Teichert: Ich brauche mich nur auf Äußerungen der Beteiligten selbst zu stützen: Sie haben deutlich gemacht, daß sie vergleichbare Konzeptionen haben, vergleichbare Zielgruppen und vergleichbare Auflagen und Subventionen. Sie haben gemeinsam erkannt: Diese Nebeneinander ist auf Dauer nicht sinnvoll, man müßte zu nur noch einer Publikation kommen, die dann im protestantischen Umfeld wirklich profiliert die Meinungsführer ansprechen kann.

Bisher sind solche Pläne an Partikularinteressen gescheitert. Wieso soll das jetzt anders werden?

Teichert: Vielleicht ist der Problemdruck größer geworden. Es gibt ja eine Ultima ratio, die wir alle nicht mögen. Und die heißt: Wenn die Mittel nicht reichen, dann muß etwas passieren.
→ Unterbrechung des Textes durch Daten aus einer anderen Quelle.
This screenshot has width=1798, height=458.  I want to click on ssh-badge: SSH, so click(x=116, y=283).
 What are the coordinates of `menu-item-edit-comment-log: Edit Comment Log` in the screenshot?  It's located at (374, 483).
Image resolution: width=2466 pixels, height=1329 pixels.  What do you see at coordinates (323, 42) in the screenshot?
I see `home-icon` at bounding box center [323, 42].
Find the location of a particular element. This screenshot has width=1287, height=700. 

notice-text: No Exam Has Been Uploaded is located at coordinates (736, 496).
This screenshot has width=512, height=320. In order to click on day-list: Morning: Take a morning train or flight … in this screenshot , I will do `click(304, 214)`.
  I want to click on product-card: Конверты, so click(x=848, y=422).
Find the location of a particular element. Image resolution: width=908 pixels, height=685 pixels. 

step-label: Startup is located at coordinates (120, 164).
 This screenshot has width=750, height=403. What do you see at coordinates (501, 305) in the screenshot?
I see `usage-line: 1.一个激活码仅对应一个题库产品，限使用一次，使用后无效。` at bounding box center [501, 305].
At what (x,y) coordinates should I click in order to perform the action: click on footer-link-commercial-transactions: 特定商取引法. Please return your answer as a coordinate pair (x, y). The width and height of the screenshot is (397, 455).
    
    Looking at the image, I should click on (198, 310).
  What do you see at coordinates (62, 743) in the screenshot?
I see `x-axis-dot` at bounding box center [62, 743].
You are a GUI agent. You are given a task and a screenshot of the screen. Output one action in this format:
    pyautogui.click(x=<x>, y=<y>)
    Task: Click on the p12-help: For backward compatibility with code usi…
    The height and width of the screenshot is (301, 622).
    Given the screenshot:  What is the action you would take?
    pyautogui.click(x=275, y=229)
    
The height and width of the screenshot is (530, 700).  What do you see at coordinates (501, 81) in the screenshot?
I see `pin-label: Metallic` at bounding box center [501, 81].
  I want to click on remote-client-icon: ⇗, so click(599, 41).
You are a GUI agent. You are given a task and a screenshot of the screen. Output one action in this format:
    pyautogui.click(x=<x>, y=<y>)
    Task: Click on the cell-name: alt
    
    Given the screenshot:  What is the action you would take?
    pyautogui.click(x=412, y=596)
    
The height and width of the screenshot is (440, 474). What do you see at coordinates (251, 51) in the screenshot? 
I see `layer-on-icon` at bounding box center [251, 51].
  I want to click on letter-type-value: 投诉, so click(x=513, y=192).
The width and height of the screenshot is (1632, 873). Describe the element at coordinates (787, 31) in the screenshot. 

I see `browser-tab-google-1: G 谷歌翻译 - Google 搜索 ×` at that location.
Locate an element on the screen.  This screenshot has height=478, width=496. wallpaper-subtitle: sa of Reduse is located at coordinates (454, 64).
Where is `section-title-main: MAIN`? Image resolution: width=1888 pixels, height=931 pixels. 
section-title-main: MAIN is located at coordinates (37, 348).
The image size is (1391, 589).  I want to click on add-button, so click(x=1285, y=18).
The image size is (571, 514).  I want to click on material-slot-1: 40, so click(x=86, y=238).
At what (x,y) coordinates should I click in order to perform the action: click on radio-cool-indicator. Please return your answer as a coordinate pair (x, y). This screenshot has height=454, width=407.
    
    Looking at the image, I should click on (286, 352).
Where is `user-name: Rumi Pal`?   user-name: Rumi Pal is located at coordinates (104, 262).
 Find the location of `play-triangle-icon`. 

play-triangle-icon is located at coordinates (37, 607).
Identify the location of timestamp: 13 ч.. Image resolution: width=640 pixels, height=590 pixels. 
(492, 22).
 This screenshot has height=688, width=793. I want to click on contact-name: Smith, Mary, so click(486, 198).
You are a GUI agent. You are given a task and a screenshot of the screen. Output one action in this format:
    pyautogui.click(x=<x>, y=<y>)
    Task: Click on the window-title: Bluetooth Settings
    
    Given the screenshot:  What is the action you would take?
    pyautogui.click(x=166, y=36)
Und die Überzeugung der Kommission ist: Man sollte im Vorgriff auf den Kostendruck konzeptionell überlegt und strategisch handeln. In bestimmten Bereichen steht die evangelische Publizistik mit dem Rücken zur Wand.

Manchmal fragt man sich, ob der Druck schon groß genug ist.

Teichert: Im Prinzip ist er es. Das heißt aber nicht, daß alle Beteiligten das genauso sehen.

Noch ein Wort zur evangelischen Wochenpresse: Ist ein nationales Printmedium wie "Das Sonntagsblatt" verzichtbar?

Teichert: Das kann die Kommission nicht beantworten, das können nur die zuständigen Gremien der EKD. Das Problem ist, daß eine solche Publikation unter den heutigen Bedingungen nicht marktadäquat - also kostendeckend - operieren kann. Daraus muß eine klare Entscheidung folgen: Entweder akzeptiert man dieses so, mit den entsprechenden Subventionen oder aber man muß ernsthafte Alternativen suchen und prüfen.